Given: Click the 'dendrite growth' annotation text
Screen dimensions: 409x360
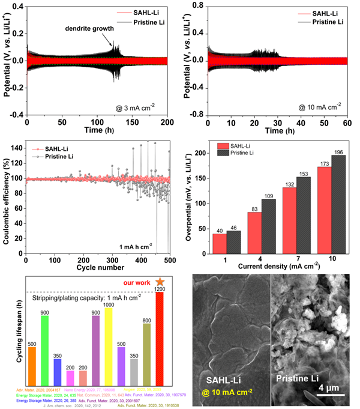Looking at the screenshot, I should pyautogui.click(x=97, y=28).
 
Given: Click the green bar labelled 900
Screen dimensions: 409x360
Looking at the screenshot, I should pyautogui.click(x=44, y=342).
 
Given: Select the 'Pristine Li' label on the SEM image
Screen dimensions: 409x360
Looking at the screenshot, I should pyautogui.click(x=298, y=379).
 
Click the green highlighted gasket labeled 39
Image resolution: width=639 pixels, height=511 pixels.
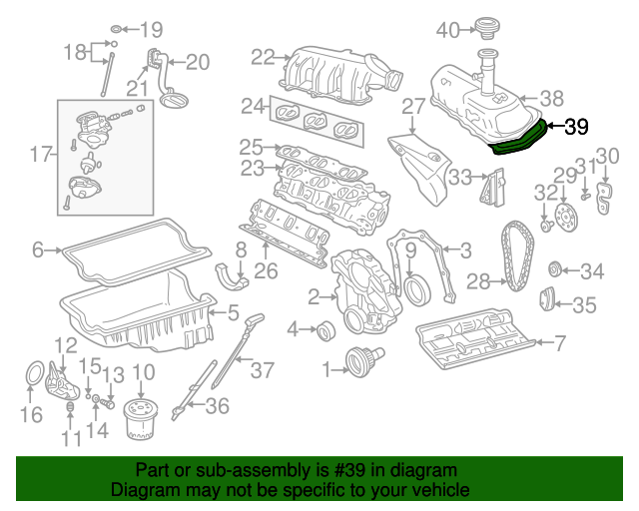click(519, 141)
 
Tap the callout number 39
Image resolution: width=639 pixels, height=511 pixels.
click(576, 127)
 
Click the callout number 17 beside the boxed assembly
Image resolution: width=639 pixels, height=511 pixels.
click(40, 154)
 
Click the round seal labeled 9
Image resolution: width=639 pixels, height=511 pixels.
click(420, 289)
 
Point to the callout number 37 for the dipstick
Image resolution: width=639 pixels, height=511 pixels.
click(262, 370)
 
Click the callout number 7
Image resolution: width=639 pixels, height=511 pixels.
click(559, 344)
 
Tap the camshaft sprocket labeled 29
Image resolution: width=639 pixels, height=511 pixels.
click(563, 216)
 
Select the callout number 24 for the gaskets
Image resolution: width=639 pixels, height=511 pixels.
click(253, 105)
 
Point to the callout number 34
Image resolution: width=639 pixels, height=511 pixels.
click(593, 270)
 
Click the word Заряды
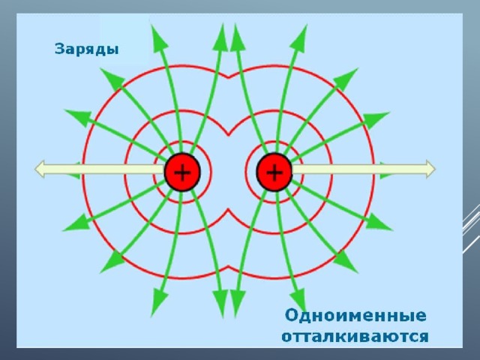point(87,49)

########################################

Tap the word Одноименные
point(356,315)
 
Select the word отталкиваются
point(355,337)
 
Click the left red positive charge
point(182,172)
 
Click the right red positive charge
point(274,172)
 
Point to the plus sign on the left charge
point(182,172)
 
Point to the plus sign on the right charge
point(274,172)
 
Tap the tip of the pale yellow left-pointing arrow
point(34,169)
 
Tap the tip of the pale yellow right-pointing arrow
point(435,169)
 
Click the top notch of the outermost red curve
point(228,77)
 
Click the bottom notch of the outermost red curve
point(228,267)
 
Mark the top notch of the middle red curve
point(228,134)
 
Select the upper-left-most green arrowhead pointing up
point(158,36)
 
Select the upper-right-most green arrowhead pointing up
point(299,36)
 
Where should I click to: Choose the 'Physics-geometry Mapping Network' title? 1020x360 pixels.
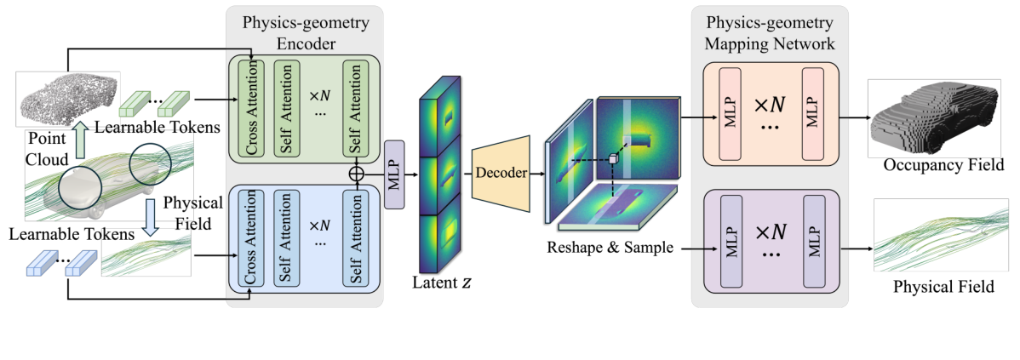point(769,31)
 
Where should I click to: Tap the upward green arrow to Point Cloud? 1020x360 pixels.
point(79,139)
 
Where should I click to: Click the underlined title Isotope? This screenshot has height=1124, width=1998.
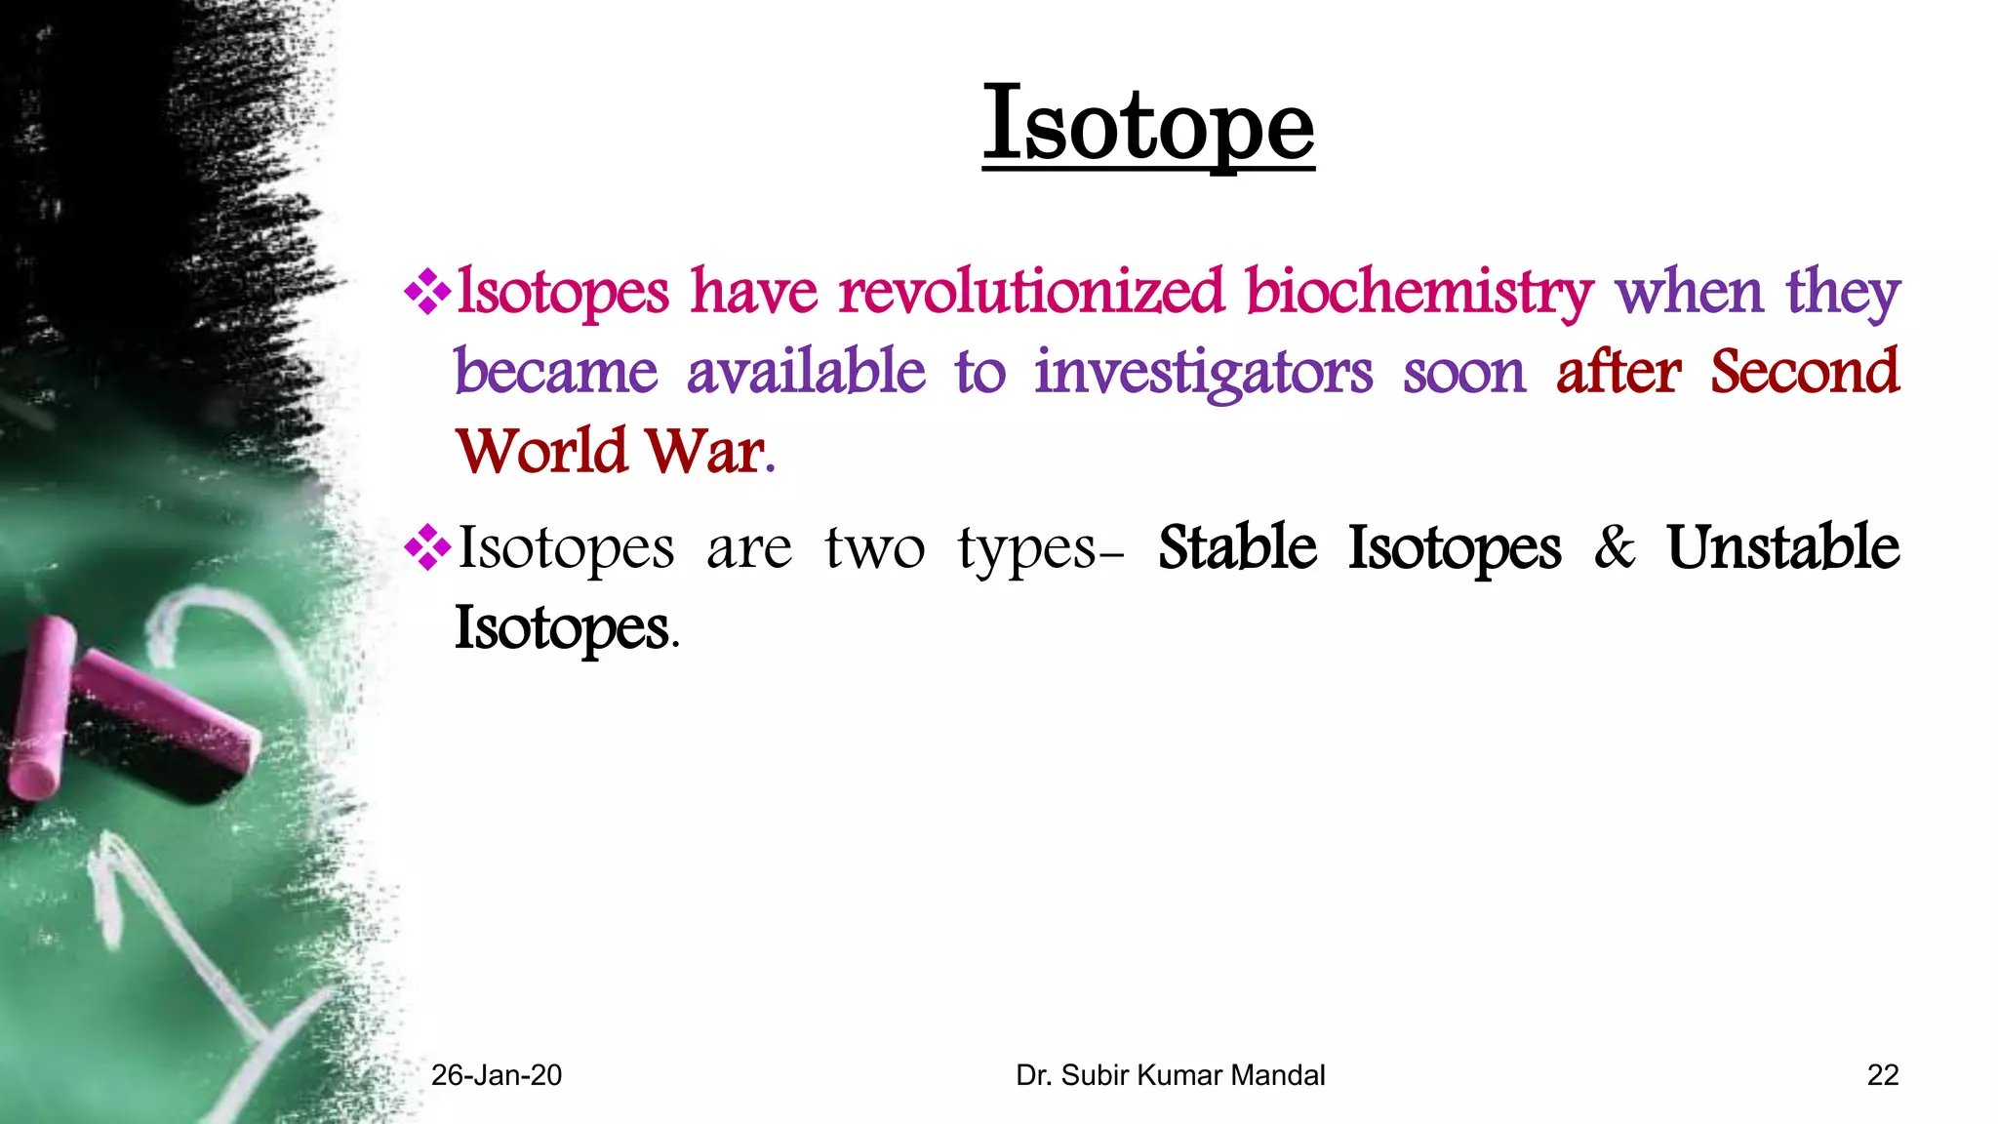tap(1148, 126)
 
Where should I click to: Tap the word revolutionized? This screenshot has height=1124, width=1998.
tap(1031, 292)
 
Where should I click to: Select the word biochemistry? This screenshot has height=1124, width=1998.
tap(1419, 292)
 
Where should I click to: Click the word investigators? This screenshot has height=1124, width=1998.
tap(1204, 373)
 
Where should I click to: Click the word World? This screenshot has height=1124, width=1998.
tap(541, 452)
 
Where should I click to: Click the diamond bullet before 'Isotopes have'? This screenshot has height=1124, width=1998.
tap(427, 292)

########################################

Copy the records from the line containing "Tap the word Одноименные" through the line containing "tap(541, 452)", with every "notch" changed to "peak" and nothing else altered. Leave the pictures out.

Tap the word Одноименные
point(356,315)
 
Select the word отталкиваются
point(355,337)
 
Click the left red positive charge
point(182,172)
 
Click the right red positive charge
point(274,172)
 
Point to the plus sign on the left charge
point(182,172)
 
Point to the plus sign on the right charge
point(274,172)
 
Tap the tip of the pale yellow left-pointing arrow
point(34,169)
 
Tap the tip of the pale yellow right-pointing arrow
point(435,169)
 
Click the top peak of the outermost red curve
point(228,77)
 
Click the bottom peak of the outermost red curve
point(228,267)
 
Mark the top peak of the middle red curve
point(228,134)
 
Select the upper-left-most green arrowhead pointing up
point(158,36)
 
Select the upper-right-most green arrowhead pointing up
point(299,36)
 
Where should I click to: Choose the 'Physics-geometry Mapping Network' title? 1020x360 pixels.
point(769,31)
 
Where should I click to: Tap the upward green arrow to Point Cloud? 1020x360 pixels.
point(79,139)
 
Where should I click to: Click the underlined title Isotope? This screenshot has height=1124, width=1998.
tap(1148, 126)
 
Where should I click to: Tap the word revolutionized? This screenshot has height=1124, width=1998.
tap(1031, 292)
 
Where should I click to: Select the word biochemistry? This screenshot has height=1124, width=1998.
tap(1419, 292)
 
Where should I click to: Click the word investigators? This screenshot has height=1124, width=1998.
tap(1204, 373)
 
Where should I click to: Click the word World? This screenshot has height=1124, width=1998.
tap(541, 452)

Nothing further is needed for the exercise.